[Opening SELECTED EXCERPT section]

I would like to get some advice from experienced Ruby hackers. Currently I am picking up Ruby through rails, which I am assuming is fairly common. I want to know the downsides to this and what people did to supplement their ruby knowledge beyond Rails. I eventually would like to write my own gems, contribute to open source, and so forth. I am absolutely not satisfied with just consuming Rails.

  • betageek 14 years ago

    I'd highly recommend The Well Grounded Rubyist by David Black http://www.manning.com/black2/ if you want a good intro to Ruby, I found it a much better intro than the Pickaxe

    • blatherard 14 years ago

      I work with David and he is totally awesome. He's giving a talk at the NYC.rb meetup on June 12 called "The Well-Grounded Nuby" which is an intro tour to Ruby. Here's the meetup link. http://www.meetup.com/NYC-rb/events/57344932/

    • alinajaf 14 years ago

      His previous book Ruby for Rails is just as good an introduction to Ruby.

      • hexis 14 years ago

        In fact, "The Well Grounded Rubyist" is a "reworking" of "Ruby for Rails". The author mentions this relationship between the books in his "about this book" section at the beginning of "The Well Grounded Rubyist".

      • michaelbuckbee 14 years ago

        I found Ruby for Rails very helpful when I was getting started. It helped separate Rails "magic" from the underlying language aspects in a way that most other books did not.

    • zampano 14 years ago

      I can't recommend The Well-Grounded Rubyist higher myself and totally agree regarding it's accessibility in comparison to the Pickaxe. This is the book that taught me programming.

  • rjsamson 14 years ago

    The best advice I can give is get to know Ruby well - don't just focus on Rails in the beginning. Eloquent Ruby by Russ Olsen is a great read and will give you a deeper understanding if you've got the basics down. Also, the PragProg book Metaprogramming in Ruby is a great intro to metaprogramming.

    • tferris 14 years ago

      I can't recommend Eloquent Ruby at all: http://news.ycombinator.com/item?id=3803016

      • rjsamson 14 years ago

        Really? Eloquent Ruby is one of the best Ruby books I've read - Russ Olsen is one of the best and most well respected technical writers out there. Design Patterns in Ruby is also excellent.

        • petercooper 14 years ago

          Agreed, Eloquent Ruby is a smashing book and I recommend it to all of my own Ruby students. I don't use it as an official textbook but I might as well do. Superb book.

        • tferris 14 years ago

          I had this discussion already (see the link). Maybe it's a matter of taste but I think this book has some severe weaknesses and thus, I wouldn't recommend it.

[Closing SELECTED EXCERPT section]

### TASK PROMPT
Reproduce word for word the part of the thread on learning Ruby beyond Rails from "I can't recommend The" up to and including "is also excellent.". Work from the thread alone.

[Opening RECORD EXTRACTS section]

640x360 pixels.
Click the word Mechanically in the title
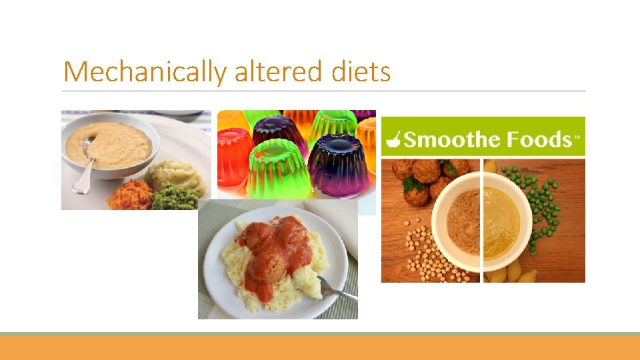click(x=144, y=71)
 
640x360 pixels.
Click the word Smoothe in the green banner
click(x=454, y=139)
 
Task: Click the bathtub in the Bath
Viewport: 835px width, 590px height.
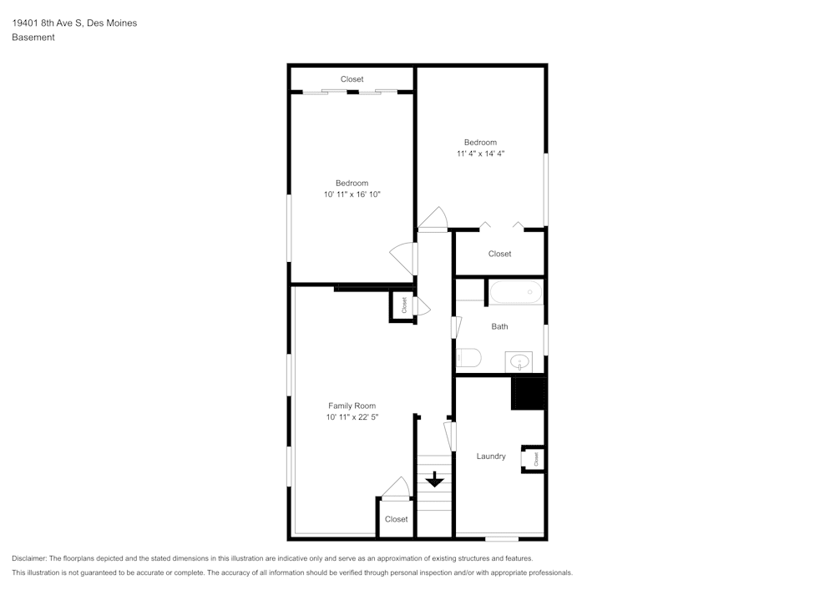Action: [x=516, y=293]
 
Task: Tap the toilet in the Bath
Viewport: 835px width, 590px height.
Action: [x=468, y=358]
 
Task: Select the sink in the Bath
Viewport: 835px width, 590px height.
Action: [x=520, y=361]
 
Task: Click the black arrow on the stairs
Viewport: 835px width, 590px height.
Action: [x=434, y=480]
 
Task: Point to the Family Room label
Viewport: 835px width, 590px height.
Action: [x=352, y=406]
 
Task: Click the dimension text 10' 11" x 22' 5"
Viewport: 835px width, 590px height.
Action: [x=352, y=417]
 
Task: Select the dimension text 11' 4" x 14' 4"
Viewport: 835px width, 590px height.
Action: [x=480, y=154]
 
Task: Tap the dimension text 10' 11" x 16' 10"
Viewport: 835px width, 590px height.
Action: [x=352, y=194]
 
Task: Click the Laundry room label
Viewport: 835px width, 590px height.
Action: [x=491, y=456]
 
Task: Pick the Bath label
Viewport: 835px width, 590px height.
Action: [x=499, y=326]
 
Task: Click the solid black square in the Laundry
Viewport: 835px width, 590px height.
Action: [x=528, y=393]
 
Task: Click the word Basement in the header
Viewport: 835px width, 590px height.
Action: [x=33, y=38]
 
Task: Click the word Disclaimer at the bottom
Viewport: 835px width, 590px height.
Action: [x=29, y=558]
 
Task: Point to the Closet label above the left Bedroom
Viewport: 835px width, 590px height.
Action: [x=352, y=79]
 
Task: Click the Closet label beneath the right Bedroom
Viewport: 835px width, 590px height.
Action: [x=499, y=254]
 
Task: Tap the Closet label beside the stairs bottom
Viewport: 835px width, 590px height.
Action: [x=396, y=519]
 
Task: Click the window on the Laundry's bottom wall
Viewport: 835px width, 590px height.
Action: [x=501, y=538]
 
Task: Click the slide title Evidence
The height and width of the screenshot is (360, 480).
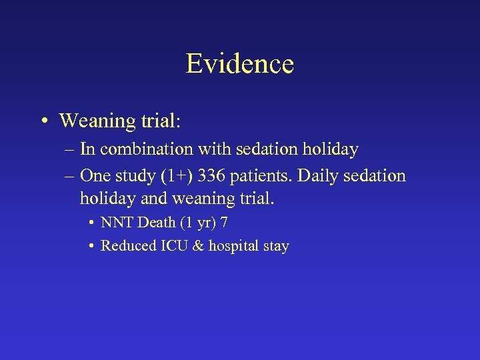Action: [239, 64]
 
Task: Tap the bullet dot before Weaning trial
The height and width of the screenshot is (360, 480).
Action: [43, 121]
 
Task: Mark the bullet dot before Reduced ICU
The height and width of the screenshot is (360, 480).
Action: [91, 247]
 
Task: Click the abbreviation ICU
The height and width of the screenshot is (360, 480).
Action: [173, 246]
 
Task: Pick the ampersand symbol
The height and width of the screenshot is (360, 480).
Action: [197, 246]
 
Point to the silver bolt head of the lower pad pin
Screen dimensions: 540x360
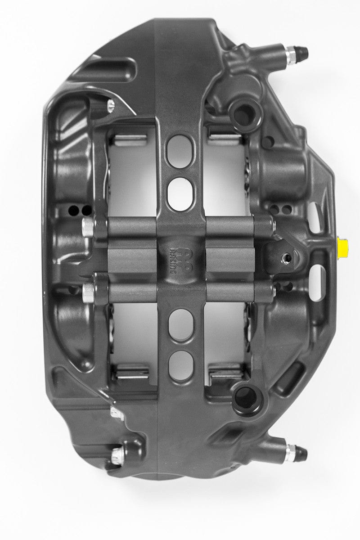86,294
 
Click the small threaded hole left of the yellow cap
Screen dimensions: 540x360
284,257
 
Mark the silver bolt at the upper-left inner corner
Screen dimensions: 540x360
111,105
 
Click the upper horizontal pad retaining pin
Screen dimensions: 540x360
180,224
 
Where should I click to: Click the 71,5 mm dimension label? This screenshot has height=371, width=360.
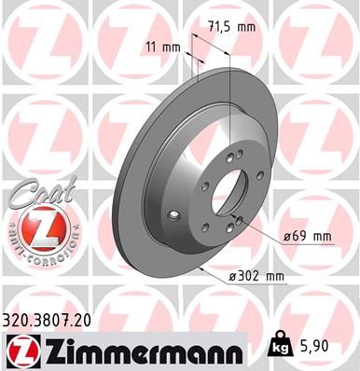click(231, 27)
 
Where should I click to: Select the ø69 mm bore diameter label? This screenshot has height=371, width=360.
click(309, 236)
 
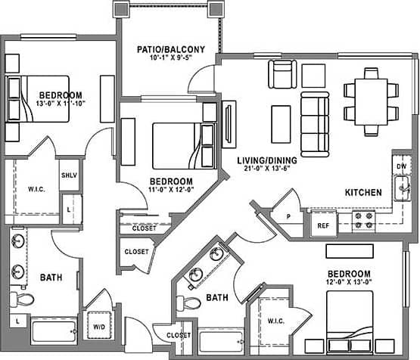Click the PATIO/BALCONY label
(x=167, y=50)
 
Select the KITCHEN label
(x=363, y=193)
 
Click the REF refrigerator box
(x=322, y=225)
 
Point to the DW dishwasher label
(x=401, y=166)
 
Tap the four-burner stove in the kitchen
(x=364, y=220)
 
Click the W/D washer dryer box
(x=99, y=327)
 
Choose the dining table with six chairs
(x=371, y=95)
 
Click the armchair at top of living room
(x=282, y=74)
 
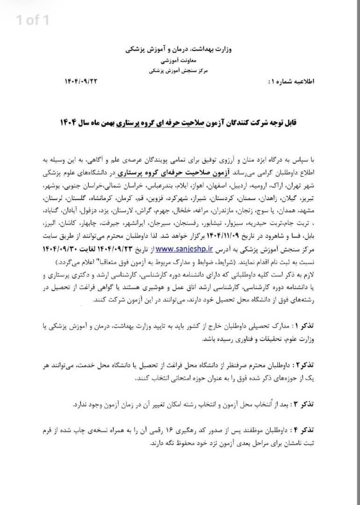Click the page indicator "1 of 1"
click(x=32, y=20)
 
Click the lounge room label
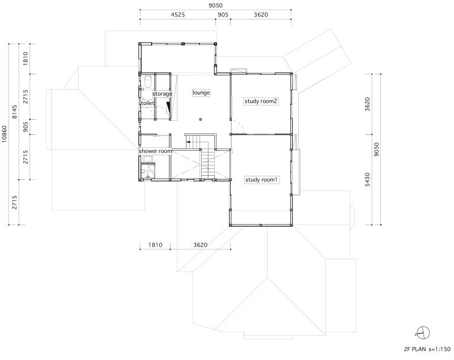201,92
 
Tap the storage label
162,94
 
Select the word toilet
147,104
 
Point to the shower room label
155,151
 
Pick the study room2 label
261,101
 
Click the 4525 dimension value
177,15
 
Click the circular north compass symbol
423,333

[Closing RECORD EXTRACTS section]

### FINISHED TASK
I can't recommend The Well-Grounded Rubyist higher myself and totally agree regarding it's accessibility in comparison to the Pickaxe. This is the book that taught me programming.

  • rjsamson 14 years ago

    The best advice I can give is get to know Ruby well - don't just focus on Rails in the beginning. Eloquent Ruby by Russ Olsen is a great read and will give you a deeper understanding if you've got the basics down. Also, the PragProg book Metaprogramming in Ruby is a great intro to metaprogramming.

    • tferris 14 years ago

      I can't recommend Eloquent Ruby at all: http://news.ycombinator.com/item?id=3803016

      • rjsamson 14 years ago

        Really? Eloquent Ruby is one of the best Ruby books I've read - Russ Olsen is one of the best and most well respected technical writers out there. Design Patterns in Ruby is also excellent.